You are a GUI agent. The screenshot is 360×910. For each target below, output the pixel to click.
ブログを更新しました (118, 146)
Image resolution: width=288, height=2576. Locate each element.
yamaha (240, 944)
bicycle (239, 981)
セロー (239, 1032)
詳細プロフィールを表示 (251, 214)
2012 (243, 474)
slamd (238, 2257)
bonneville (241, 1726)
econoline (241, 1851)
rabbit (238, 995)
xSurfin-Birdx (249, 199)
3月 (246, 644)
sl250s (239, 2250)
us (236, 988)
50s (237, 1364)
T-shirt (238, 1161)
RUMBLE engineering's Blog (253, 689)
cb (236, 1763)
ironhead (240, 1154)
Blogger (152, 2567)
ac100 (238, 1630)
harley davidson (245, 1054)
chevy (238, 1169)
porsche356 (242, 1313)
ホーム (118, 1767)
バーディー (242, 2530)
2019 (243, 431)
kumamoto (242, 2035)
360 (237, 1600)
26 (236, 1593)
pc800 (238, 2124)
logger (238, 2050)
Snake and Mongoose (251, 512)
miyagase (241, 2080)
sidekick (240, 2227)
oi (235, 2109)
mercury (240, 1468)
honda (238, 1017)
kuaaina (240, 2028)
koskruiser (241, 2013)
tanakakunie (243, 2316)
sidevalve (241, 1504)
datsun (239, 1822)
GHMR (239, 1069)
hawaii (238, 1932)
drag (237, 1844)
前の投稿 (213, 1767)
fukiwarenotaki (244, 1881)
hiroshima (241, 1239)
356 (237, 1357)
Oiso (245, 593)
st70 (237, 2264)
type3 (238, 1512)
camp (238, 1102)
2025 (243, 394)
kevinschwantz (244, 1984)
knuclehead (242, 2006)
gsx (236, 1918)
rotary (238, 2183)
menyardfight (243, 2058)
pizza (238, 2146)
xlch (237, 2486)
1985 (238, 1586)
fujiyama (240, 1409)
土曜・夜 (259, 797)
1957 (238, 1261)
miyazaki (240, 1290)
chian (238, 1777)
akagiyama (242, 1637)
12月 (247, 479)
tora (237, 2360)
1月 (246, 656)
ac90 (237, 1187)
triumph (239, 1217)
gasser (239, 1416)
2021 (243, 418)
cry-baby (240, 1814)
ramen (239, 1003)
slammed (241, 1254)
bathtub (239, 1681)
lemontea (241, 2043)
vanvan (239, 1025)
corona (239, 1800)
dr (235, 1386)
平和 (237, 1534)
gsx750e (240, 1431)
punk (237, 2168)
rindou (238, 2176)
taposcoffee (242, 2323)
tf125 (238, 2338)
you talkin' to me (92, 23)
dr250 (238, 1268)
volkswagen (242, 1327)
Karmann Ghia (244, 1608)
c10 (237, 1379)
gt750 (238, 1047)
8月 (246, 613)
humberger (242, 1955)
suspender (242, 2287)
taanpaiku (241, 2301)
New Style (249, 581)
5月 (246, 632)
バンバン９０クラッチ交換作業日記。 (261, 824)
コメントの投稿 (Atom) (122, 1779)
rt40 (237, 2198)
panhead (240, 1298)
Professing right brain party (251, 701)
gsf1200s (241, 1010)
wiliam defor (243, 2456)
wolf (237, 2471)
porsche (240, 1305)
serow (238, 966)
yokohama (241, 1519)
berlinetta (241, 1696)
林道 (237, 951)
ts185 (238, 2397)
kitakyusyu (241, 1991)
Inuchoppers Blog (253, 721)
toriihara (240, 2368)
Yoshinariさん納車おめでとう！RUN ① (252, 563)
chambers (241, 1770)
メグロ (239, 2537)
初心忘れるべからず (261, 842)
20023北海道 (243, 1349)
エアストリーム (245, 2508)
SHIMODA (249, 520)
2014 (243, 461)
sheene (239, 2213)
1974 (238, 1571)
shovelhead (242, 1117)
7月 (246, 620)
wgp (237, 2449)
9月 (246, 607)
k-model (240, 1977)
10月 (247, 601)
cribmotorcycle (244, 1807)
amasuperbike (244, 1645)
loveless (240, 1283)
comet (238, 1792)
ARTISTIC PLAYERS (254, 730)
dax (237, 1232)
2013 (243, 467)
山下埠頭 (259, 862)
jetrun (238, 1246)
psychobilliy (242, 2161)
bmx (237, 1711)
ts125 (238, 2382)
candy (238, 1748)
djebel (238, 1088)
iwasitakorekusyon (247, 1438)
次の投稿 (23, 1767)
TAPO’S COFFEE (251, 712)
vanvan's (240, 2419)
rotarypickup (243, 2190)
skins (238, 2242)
━━━━
## Problem requirements
Go through the records above and count every line that includes "each". Give the number and nothing else.

## Written response
2